With this in mind, we take a look at three ETFs that are suggesting further downside risk could lie ahead in the near-term. All three of these ETFs have been underperforming the S&P 500 since the beginning of May and could be an indication of what is to come for the broader market.
The first ETF we are looking at is the iShares Russell 2000 ETF (IWM), which tracks the performance of small-cap stocks in the US. Since the start of May, this ETF has fallen nearly 8%, significantly underperforming the S&P 500, which is down just under 1.5%.

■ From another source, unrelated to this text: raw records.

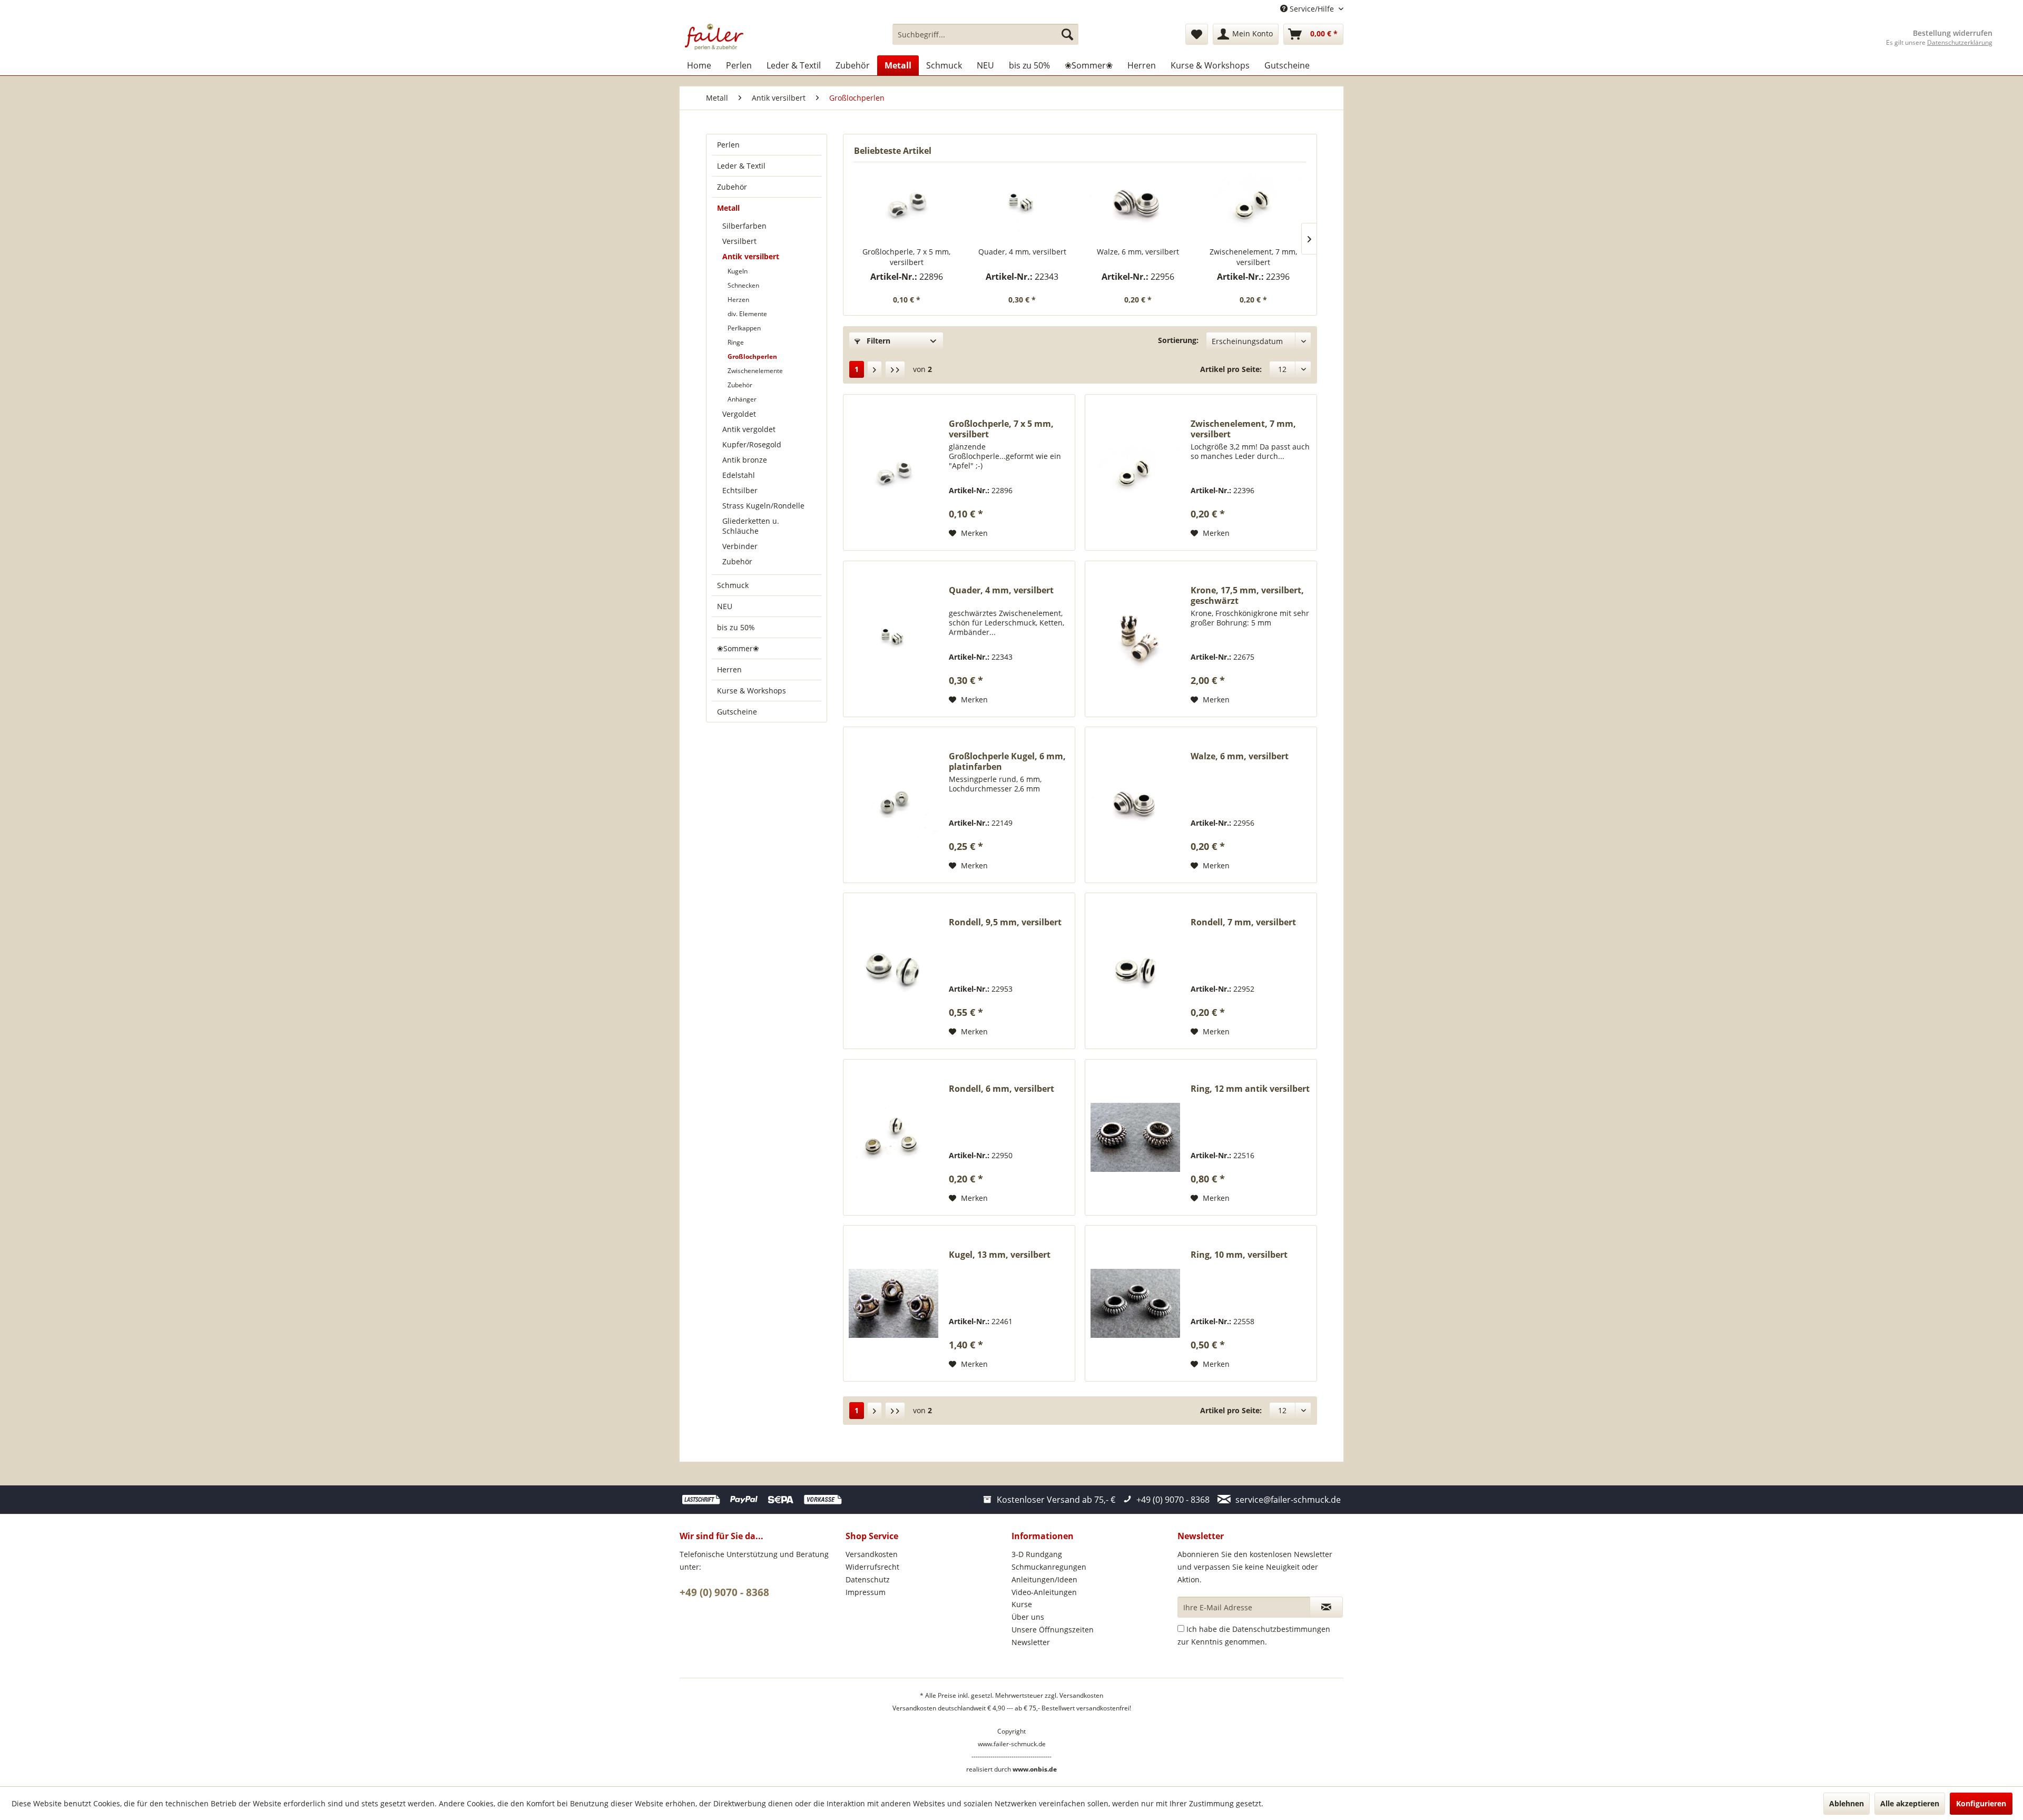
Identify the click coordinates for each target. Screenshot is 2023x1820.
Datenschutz (868, 1579)
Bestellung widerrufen (1952, 33)
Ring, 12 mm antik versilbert (1250, 1088)
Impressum (866, 1592)
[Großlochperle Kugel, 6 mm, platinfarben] (893, 805)
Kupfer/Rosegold (751, 444)
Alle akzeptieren (1909, 1803)
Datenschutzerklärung (1959, 42)
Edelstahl (738, 475)
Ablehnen (1846, 1803)
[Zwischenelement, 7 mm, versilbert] (1254, 204)
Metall (728, 208)
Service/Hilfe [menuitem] (1312, 9)
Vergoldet (739, 414)
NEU (724, 606)
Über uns (1028, 1617)
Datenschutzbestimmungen (1281, 1629)
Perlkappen (744, 328)
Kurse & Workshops (751, 691)
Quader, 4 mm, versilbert (1022, 252)
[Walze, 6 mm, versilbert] (1138, 204)
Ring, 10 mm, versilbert (1239, 1254)
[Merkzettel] (1196, 34)
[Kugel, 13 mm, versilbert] (893, 1303)
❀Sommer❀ (738, 648)
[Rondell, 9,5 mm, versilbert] (893, 971)
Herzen (738, 299)
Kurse (1022, 1604)
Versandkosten (872, 1554)
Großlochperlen (752, 356)
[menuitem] (985, 34)
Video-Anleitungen (1044, 1592)
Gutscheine (737, 712)
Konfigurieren (1981, 1803)
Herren (729, 669)
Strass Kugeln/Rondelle (763, 506)
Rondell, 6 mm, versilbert (1001, 1088)
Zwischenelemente (755, 370)
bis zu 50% (736, 627)
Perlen (728, 145)
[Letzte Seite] (895, 369)
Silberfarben (744, 226)
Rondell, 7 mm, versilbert (1243, 922)
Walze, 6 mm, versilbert (1138, 252)
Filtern (877, 341)
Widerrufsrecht (872, 1567)
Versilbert (739, 241)
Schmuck (733, 585)
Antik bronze (744, 460)
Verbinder (740, 546)
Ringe (736, 342)
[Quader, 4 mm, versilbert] (1022, 204)
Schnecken (743, 285)
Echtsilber (740, 490)
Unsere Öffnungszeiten (1053, 1630)
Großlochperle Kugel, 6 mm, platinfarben (1007, 761)
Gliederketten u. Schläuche (750, 526)
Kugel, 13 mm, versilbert (999, 1254)
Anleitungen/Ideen (1044, 1579)
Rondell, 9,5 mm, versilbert (1005, 922)
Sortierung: (1178, 340)
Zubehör (732, 187)
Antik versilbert (750, 256)
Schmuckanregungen (1049, 1567)
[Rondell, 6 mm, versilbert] (893, 1137)
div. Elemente (747, 313)
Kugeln (738, 271)
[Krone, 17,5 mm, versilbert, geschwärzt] (1135, 639)
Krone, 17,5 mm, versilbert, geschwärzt (1247, 595)
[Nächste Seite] (874, 369)
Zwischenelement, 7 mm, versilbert (1253, 257)
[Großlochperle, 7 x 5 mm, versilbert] (906, 204)
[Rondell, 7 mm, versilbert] (1135, 971)
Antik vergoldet (748, 429)
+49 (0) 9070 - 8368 (724, 1592)
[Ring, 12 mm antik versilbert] (1135, 1137)
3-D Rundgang (1037, 1554)
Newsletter (1031, 1642)
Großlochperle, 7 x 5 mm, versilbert (906, 257)
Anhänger (742, 399)
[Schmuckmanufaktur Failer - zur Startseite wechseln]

The second ETF we are looking at is the Invesco S&P 500 Equal Weight ETF (RSP). This ETF tracks the S&P 500, but each stock receives an equal weighting in the index, rather than being weighted by market capitalization. Since the start of May, RSP has declined roughly 5%, underperforming the S&P 500 by a wide margin.
The last ETF we are looking at is the Vanguard FTSE All-World ex-US ETF (VEU). This ETF tracks a global stock index, excluding the US, and has been one of the worst performers since the start of May, declining by nearly 9%.
Overall, these three ETFs suggest there could be additional downside risk ahead for the market. If the S&P 500 resumes its downward trend, these ETFs could continue to decline at a greater rate than the index. As such, investors should exercise caution when considering investments in these funds.